The Washington Redskins put the ball in the air with more success and more abandon in 1967 than any other team in NFL history. Sonny Jurgensen, their portly and imperturbable quarterback, led the league in passing. Their three top receivers ranked first, second and fourth in pass receiving. And the team finished with a miserable 5-6-3 record, giving up 353 points, six more than they scored.
All the Redskins could do in 1967 was pass. While a pass offense is a sine qua non for pro football success, it is not a ne plus ultra. The Redskins' runners were feeble, their pass defenders myopic, their pass rush non-existent and their offensive line leaky. The kicking was worse than all the rest.
Now there is some doubt about the passing game. Jurgensen, who performed his passing feats with a gimpy elbow, had an operation in May and has not come back strong. By the fifth week of training, he was still not participating in regular drills for quarterbacks and said he was looking for a "sign of improvement." "I feel a twinge after every throw," he went on. "I cannot lift the prescribed 10-pound weight in the same motion I use to pass without it hurting."

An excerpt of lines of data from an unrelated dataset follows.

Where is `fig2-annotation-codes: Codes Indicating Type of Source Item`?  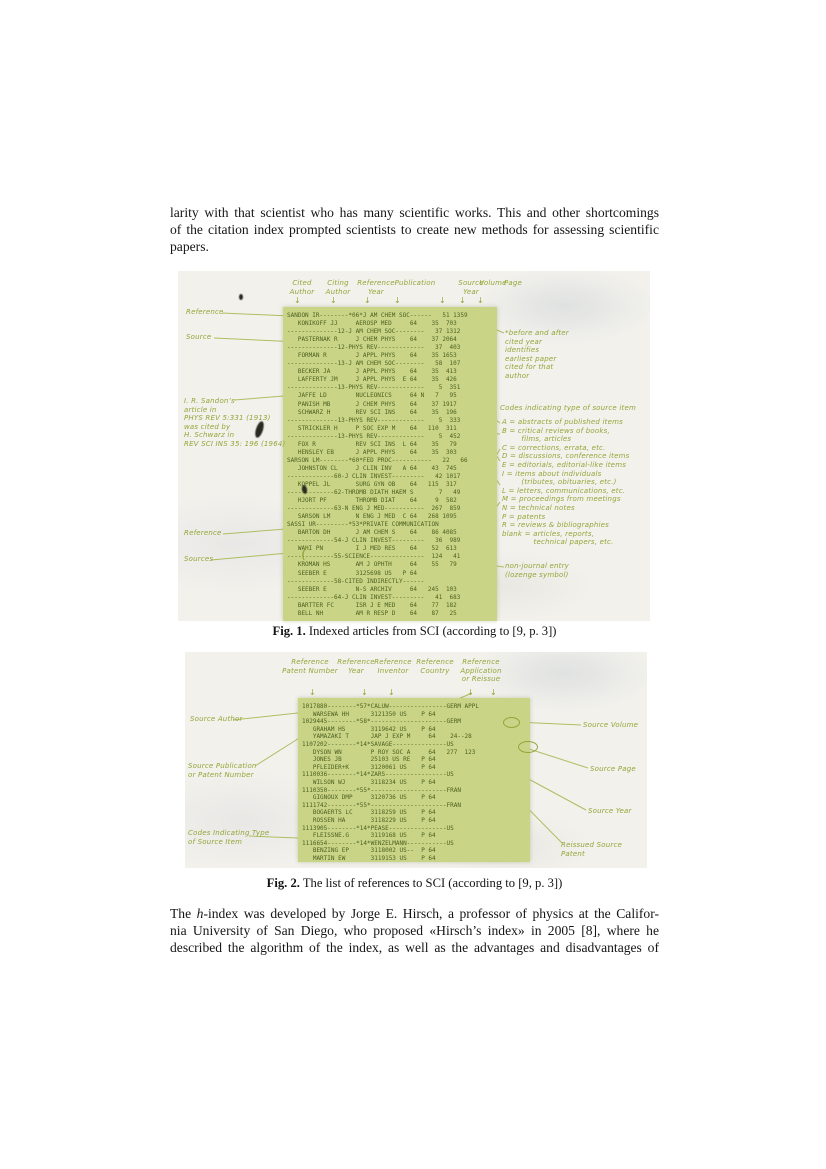
fig2-annotation-codes: Codes Indicating Type of Source Item is located at coordinates (229, 838).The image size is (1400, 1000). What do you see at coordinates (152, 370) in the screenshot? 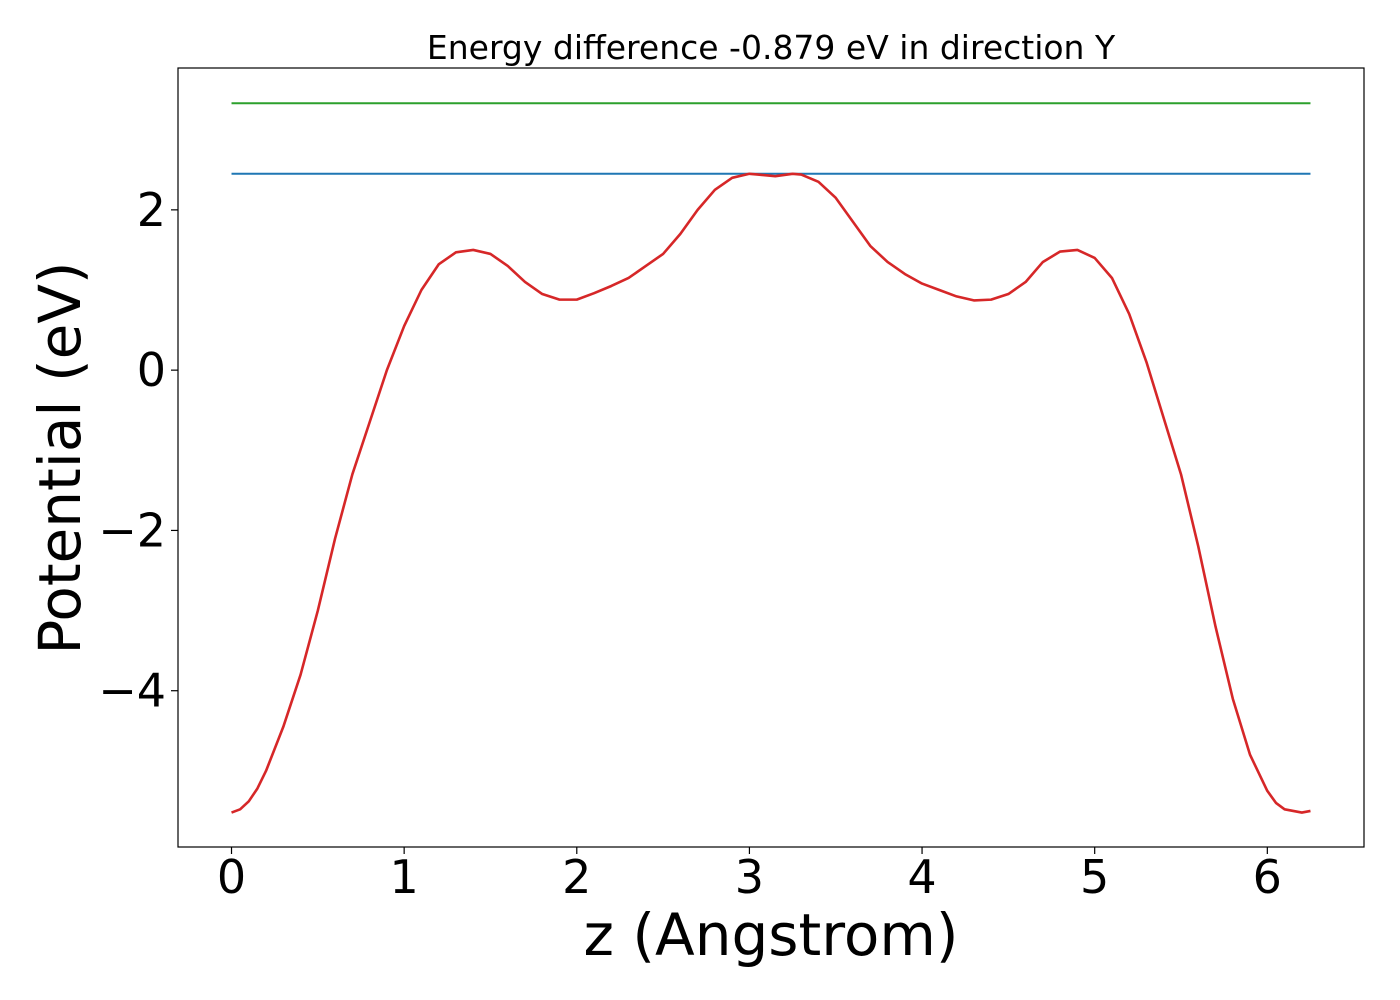
I see `y-tick-label: 0` at bounding box center [152, 370].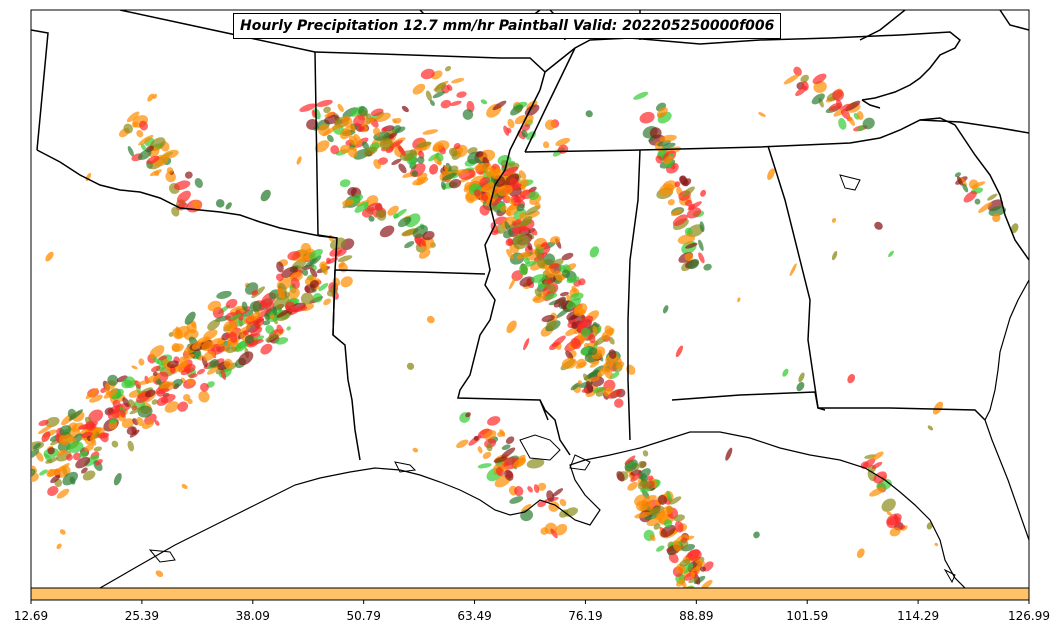 This screenshot has height=633, width=1062. Describe the element at coordinates (1006, 480) in the screenshot. I see `florida-east-coast` at that location.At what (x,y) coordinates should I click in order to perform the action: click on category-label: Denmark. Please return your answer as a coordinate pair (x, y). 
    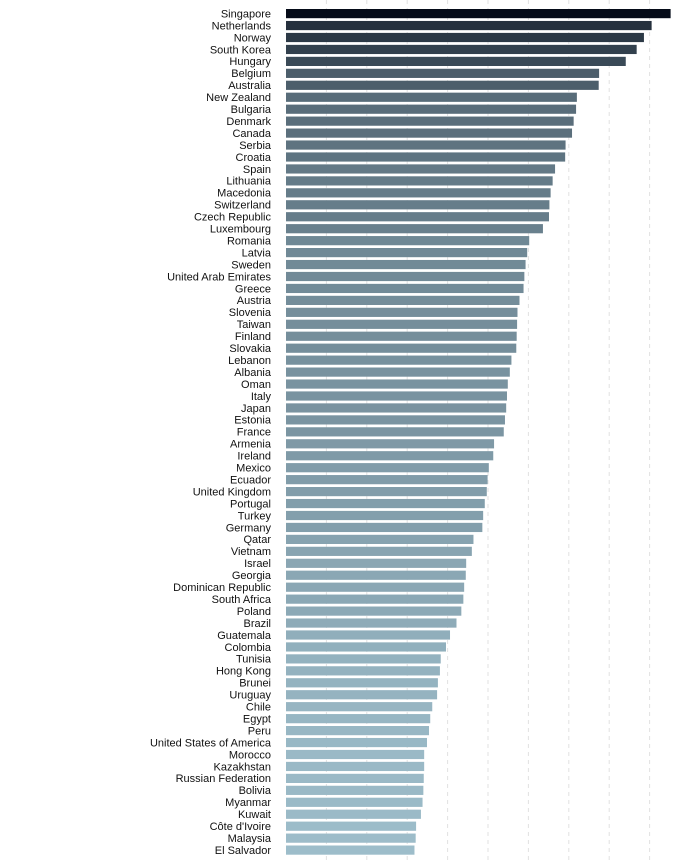
    Looking at the image, I should click on (248, 122).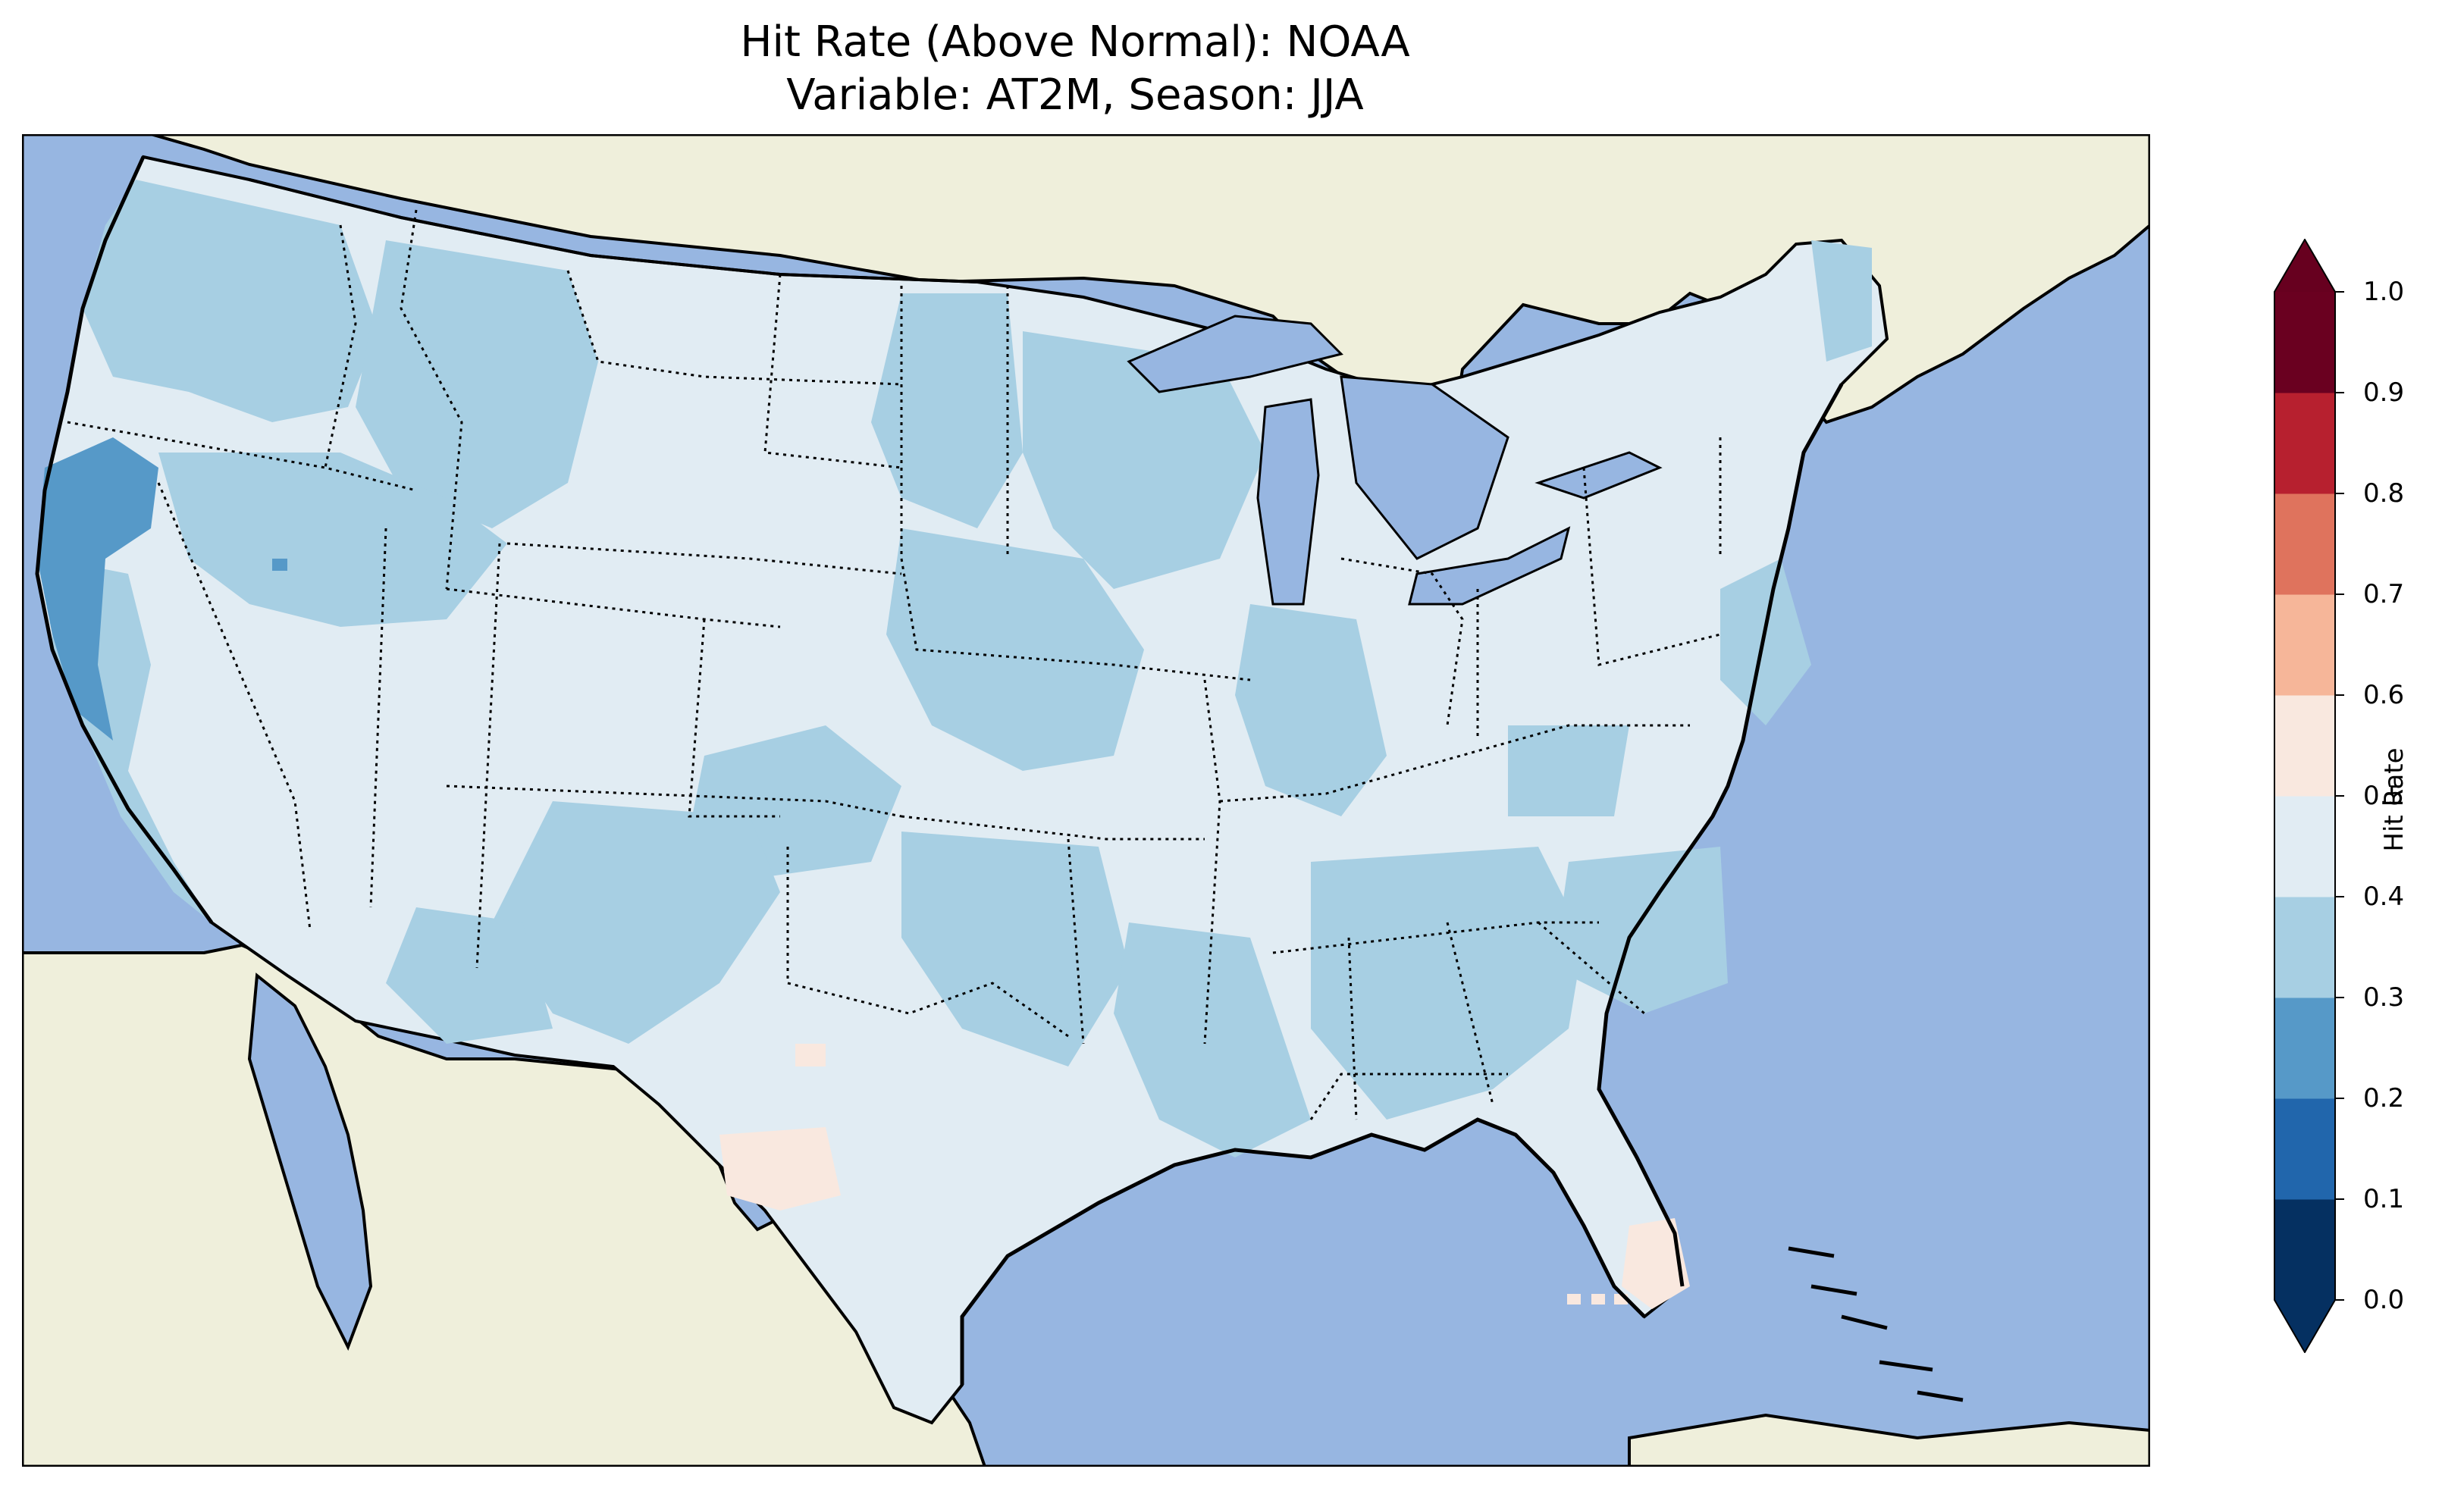  What do you see at coordinates (2384, 494) in the screenshot?
I see `colorbar-tick-label: 0.8` at bounding box center [2384, 494].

Of course, this slow recovery was apparent earlier, when the Redskins felt it incumbent to give up a first draft choice to get Gary Beban from the Rams. They could have had Beban in the draft, before Jurgensen's operation, for less than a first, since the Rams picked him up on a second. If Jurgensen's elbow does not come around, the Redskins have only Harry Theofiledes, fresh off the taxi squad, and the untested Beban.
Jurgensen, a frank man on the order of the quarterback under whom he spent his salad years (Norman Van Brocklin), had his wrist slapped when he said publicly that the Redskins could not hope to be contenders in the Capitol Division without runners, but he was right. Even so, the Washington management drafted only one running back of any promise—Bob Brunet of Louisiana Tech. Still on hand are Steve Thurlow (disposed of by the New York Giants), A.D. Whitfield (ditto the Dallas Cowboys), Beban—if Graham decides he shows more promise running than throwing—and several other fellows called What's His Name?
Otto Graham may try to help the running game by moving Bobby Mitchell back to the backfield, and Mitchell, albeit a bit light to stand the gaff as a runner, should certainly help. Of course, in strengthening the running attack he would take at least that much from the passing game.
The three receivers of 1967—Mitchell, Charley Taylor and Jerry Smith—were, on the record, the best trio in the NFL. This statistic is a bit deceptive; since the Redskins had no other way to advance the ball except to throw it, Taylor, Smith and Mitchell had the most opportunities in the league to catch the ball. Jurgensen had really only two options when he knelt down in the huddle—punt or pass. Taylor caught 70 passes, Tight End Smith 67 and Mitchell 60. The Redskins have traded for another tight end—Marlin McKeever of the Minnesota Vikings. McKeever will be used primarily for his blocking ability, although he is a good receiver. With McKeever, Graham can move Smith out to flanker, put Mitchell at running back and retain most of the air threat, plus souping up the run.
The offensive line protected Jurgensen well enough for him to live through the 1967 season, and it is back intact. The Redskins may have helped themselves when they picked up John Wooten, the disaffected Cleveland guard who was dropped by the Browns after his involvement in a racial argument just before training. Wooten at the least lends the Skins much needed depth behind an adequate interior of Jim Snowden and Mitch Johnson at tackles, Ray Schoenke and Vince Promuto at guards and excellent Len Hauss at center.